While many landlords would like to think they have a sixth sense that can help detect a bad potential tenant, sometimes they can slip through the cracks. If you think there’s something wrong, there probably is, even if you can’t put your finger on it. Trusting your instincts can really pay off long-term and save you from spending time and energy to fix a bad situation. Here are four ways to help you spot a bad tenant.
They move Frequently
While there’s nothing wrong with moving around, it might be a red flag when a tenant appears to move around really frequently and without notice. If you know they are prone to fast moves, you are taking a risk that may not end in your favor. This could mean they leave without paying or have caused problems with other landlords in the past. Be sure to speak with prospective tenants about reasons for their moves.
They Can’t Prove Their Income
When you’re screening your tenants you should ask them for proof of income, or at least something to show you they can afford the place. Ideally, you want to be able to prove that your tenants make three times the rent in order to be able to pay the monthly rent on time. If they can’t show you that they can pay their rent then they probably can’t, or they’re getting money from a sketchy source. You can also check out our list of 4 ways to prove a tenant’s income for more tips.

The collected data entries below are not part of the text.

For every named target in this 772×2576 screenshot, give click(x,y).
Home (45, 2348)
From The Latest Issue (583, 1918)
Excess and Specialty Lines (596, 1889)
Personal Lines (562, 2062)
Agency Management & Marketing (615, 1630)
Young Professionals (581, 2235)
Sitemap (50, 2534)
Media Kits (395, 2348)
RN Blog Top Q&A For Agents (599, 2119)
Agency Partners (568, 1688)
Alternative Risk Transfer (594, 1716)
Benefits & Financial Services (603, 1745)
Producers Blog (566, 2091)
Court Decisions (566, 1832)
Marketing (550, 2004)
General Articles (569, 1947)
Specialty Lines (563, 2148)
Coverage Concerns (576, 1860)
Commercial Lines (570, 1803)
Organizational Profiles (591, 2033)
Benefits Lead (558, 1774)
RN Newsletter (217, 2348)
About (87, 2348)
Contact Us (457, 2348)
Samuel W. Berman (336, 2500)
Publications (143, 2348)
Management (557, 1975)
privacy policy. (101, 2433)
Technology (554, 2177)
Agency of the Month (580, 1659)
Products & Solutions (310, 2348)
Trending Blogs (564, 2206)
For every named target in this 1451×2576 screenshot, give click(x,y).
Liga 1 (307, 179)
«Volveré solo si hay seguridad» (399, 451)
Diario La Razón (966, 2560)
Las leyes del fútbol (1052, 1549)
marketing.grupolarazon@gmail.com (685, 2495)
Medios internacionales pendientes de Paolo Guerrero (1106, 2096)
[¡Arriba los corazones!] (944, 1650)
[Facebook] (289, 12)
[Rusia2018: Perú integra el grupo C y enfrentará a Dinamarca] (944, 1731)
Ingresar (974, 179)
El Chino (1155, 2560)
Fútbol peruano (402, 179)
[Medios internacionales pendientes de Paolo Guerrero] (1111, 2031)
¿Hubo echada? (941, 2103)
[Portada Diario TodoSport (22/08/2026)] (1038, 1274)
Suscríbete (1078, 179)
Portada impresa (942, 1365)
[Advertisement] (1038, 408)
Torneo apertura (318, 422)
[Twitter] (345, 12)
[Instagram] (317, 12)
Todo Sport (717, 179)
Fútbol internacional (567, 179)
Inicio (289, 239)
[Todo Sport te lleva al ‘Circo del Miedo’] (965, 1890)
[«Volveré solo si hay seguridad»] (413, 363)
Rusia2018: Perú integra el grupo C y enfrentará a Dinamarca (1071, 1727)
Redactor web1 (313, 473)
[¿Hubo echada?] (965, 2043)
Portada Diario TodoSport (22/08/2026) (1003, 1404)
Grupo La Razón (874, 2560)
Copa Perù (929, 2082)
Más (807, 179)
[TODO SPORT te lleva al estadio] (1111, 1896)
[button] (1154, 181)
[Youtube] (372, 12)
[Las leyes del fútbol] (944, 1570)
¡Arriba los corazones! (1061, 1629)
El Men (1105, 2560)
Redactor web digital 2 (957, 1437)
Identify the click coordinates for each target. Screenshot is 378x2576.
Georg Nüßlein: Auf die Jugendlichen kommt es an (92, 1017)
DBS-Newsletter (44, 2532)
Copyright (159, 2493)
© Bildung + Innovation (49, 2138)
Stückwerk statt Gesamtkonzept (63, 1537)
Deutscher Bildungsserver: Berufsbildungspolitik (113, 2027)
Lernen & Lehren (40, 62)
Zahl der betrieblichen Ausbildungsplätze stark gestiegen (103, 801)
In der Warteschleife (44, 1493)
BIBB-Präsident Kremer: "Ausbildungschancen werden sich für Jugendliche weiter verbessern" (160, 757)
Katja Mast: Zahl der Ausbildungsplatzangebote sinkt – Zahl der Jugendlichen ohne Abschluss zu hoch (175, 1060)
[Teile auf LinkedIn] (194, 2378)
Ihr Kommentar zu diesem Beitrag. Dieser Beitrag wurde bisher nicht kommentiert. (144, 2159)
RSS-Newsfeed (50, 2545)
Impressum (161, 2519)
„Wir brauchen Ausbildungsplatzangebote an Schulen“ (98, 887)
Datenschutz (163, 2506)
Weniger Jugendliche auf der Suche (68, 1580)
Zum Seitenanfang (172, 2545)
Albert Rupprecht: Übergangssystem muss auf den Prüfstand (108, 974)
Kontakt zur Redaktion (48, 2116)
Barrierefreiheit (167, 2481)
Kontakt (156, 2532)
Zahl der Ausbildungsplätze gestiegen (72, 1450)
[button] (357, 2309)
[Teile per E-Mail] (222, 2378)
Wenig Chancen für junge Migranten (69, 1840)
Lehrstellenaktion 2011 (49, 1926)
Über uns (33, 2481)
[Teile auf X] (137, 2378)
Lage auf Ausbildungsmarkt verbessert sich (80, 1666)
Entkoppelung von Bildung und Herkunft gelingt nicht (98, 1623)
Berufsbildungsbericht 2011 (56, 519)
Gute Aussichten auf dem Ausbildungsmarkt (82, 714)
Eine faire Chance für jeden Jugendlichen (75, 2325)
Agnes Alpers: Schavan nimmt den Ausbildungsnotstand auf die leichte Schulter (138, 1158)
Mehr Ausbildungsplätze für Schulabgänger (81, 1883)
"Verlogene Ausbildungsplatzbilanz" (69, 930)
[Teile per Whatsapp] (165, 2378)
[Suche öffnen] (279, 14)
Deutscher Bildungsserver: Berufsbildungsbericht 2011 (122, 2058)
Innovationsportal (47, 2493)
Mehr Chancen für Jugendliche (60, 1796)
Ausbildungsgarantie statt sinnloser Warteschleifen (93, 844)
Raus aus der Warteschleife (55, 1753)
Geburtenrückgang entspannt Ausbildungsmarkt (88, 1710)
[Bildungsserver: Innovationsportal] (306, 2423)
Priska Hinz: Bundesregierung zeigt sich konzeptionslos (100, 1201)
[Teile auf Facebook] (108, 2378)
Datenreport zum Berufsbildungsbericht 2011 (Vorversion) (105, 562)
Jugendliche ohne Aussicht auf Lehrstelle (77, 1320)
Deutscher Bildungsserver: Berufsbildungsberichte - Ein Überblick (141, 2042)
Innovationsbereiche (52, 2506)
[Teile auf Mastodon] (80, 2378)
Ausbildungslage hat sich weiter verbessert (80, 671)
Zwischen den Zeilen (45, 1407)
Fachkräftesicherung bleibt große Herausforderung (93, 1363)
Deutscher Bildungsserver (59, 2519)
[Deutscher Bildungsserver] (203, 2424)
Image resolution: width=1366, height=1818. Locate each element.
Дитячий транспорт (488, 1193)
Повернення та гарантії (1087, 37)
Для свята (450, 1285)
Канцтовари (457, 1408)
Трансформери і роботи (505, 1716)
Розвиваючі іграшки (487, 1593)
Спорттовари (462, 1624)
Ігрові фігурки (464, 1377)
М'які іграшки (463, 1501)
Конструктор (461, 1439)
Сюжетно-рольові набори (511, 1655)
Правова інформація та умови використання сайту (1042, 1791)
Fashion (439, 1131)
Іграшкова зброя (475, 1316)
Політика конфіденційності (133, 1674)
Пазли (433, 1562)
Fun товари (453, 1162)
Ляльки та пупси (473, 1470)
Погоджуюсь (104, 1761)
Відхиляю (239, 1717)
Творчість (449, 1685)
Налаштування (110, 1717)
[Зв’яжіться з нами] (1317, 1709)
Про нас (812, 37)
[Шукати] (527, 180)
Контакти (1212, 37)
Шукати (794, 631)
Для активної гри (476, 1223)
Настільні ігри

They Don’t Want You to run a Background Check
People like to have their privacy, but your prospective tenants shouldn’t be against you running a background check on them. You don’t want your tenants to be evasive and pushing back against a simple credit or background check could definitely mean they are hiding something from you which is a huge warning sign from the start. There’s probably a reason they are hesitant on you running a background check so it’s better to pass on these people and prevent any potential problems.
They List Their Friends as References
Your friends are always going to stick up for you, even in times where they maybe shouldn’t. If your prospective tenants don’t have good relationships with their employer or previous landlords, they are unlikely to list them as a reference. Even if these tenants aren’t hiding anything, they should be mature and responsible enough to list a professional reference.